National Economic Impact Analysis of Terrorist Attacks and Natural Disasters

National Economic Impact Analysis of Terrorist Attacks and Natural Disasters

Edited by Harry W. Richardson, Jiyoung Park, James E. Moore II and Qisheng Pan

This book develops a national economic impact model to estimate the effects of simulated terrorist attacks and natural disasters on individual US States and economic sectors. The model, called NIEMO (The National Interstate Economic Model) looks at interindustry relationships and interregional trade. It is highly disaggregated making the model very accurate. The authors examine potential attack targets including theme parks, sporting events, bridges and tunnels in the national highway system as well as attempts to shoot down airplanes or spread foot-and-mouth disease. Covered natural disasters are almost all real world: Hurricane Katrina, the Joplin Tornado, the Gulf Oil Spill and Hurricane Sandy. The effects on State economies caused by the closing international borders in response to a global pandemic is also examined.

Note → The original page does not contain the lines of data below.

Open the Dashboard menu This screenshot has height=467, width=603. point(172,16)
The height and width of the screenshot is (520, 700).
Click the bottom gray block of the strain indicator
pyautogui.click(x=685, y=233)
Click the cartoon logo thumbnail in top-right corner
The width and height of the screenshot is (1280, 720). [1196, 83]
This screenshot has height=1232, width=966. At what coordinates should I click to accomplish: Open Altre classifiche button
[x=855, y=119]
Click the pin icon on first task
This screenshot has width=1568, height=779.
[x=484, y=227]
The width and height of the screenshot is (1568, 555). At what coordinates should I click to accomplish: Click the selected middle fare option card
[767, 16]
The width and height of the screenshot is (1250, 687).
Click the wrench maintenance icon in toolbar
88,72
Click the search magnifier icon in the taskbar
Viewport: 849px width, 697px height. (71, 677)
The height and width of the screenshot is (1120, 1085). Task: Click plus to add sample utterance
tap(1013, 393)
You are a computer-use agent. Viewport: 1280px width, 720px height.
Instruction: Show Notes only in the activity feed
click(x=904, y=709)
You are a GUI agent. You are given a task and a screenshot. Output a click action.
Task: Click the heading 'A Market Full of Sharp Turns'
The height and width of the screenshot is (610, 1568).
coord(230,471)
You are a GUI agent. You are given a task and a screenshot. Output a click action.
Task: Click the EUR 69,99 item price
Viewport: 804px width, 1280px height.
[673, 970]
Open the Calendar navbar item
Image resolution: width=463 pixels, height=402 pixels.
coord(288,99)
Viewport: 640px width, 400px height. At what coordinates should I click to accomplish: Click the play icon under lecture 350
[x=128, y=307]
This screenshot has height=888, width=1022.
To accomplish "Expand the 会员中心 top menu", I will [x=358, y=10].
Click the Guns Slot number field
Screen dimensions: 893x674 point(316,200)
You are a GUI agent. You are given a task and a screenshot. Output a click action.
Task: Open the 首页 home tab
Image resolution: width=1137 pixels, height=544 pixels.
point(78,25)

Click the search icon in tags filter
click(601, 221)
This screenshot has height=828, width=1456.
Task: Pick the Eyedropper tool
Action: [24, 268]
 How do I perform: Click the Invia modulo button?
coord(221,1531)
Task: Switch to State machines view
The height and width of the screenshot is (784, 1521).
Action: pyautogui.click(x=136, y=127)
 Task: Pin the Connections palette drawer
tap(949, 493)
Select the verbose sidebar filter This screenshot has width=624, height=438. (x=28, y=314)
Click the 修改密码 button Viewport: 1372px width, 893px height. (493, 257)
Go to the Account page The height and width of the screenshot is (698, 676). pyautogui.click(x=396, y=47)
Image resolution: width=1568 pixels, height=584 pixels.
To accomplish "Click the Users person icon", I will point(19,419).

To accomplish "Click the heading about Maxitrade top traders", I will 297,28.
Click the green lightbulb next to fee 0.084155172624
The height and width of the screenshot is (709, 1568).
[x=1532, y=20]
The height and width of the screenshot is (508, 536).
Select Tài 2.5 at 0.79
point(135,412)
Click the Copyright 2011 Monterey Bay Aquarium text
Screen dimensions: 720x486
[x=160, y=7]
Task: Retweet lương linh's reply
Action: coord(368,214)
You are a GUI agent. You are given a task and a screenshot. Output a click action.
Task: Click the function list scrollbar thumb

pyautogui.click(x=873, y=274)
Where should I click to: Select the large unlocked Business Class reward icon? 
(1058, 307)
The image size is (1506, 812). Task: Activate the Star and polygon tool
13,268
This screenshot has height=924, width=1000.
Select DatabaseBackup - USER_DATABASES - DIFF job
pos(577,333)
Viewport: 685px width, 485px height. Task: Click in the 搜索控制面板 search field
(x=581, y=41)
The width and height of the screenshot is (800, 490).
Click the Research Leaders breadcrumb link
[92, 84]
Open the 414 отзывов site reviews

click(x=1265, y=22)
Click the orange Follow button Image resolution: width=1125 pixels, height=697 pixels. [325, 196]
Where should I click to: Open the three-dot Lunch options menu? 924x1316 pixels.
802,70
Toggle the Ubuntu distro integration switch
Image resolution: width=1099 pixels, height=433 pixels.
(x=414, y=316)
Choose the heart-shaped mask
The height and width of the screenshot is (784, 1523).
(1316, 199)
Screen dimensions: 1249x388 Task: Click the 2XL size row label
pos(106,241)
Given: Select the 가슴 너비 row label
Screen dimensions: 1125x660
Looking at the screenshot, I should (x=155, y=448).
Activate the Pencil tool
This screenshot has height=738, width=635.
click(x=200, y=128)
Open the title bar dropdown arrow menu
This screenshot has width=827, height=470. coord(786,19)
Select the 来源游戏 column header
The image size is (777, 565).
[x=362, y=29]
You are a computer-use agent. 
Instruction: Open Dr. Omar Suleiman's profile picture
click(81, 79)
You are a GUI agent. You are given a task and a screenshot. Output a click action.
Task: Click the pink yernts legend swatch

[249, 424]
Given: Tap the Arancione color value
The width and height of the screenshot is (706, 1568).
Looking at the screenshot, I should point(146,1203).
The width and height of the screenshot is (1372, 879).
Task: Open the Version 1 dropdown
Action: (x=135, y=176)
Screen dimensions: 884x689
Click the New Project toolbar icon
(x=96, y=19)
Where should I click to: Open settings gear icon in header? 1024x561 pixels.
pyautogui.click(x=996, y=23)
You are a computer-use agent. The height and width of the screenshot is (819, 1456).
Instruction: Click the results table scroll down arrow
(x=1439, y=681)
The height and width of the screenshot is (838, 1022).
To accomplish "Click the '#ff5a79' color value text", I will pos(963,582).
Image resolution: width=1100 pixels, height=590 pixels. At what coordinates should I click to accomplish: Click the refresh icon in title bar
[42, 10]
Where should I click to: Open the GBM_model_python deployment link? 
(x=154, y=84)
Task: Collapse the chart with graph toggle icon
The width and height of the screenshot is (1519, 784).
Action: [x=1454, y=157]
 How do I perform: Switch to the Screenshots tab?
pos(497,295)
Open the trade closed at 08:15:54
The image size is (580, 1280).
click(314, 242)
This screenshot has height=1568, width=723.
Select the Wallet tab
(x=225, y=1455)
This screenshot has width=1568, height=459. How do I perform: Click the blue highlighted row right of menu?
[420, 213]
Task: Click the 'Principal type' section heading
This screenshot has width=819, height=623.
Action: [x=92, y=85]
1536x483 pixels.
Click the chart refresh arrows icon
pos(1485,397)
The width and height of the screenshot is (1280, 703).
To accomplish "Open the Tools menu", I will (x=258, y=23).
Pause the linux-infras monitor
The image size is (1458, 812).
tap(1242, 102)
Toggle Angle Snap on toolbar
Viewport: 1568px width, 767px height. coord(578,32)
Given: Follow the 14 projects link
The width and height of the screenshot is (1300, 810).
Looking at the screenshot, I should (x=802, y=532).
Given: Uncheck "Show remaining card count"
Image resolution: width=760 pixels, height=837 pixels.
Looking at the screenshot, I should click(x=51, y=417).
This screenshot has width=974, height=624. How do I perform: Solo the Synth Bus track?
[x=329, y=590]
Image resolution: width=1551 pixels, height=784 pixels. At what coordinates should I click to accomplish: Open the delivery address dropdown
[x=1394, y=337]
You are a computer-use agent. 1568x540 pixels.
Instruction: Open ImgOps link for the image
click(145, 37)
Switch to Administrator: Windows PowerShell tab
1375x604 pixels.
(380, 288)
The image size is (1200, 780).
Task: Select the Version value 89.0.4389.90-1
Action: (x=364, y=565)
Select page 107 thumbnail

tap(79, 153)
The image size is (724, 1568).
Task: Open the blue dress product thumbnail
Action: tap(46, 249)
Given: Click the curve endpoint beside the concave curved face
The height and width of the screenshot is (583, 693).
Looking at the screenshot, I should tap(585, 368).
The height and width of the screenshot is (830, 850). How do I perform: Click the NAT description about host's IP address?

Chapter 11: The Joplin tornado of 2011

Harry W. Richardson, JiYoung Park, Peter Gordon, Qisheng Pan and James E. Moore II

Subjects: economics and finance, methodology of economics, environment, disasters, politics and public policy, political economy, terrorism and security


Despite the potential destruction that might result, tornadoes have not received much attention in natural disaster economic impact research, certainly compared with earthquakes, hurricanes and floods. There are several reasons for this. One is that there are more preventive and mitigating measures that can be adopted to deal with other types of natural disasters and one virtue of estimating the dollar value of economic impacts is that it offers some parameters of how much might be spent on prevention and mitigation using a cost-benefit approach. There is little that can be done to mitigate the effects of tornadoes other than construction improvements in terms of materials and incorporating basements in residential construction. It would be very difficult to do this within the framework of public policy; it could only be achieved by private sector (for example, individual or developer) actions. A second issue is that the geographical scope of most other natural disasters is much broader so that many more people are usually affected. Most disasters occur in urban areas whereas because of their limited spatial scale most tornadoes touch down in rural areas with sparse populations. Joplin is quite a small town but unusually large for a tornado-impacted area. Third, the location of a tornado is much less predictable.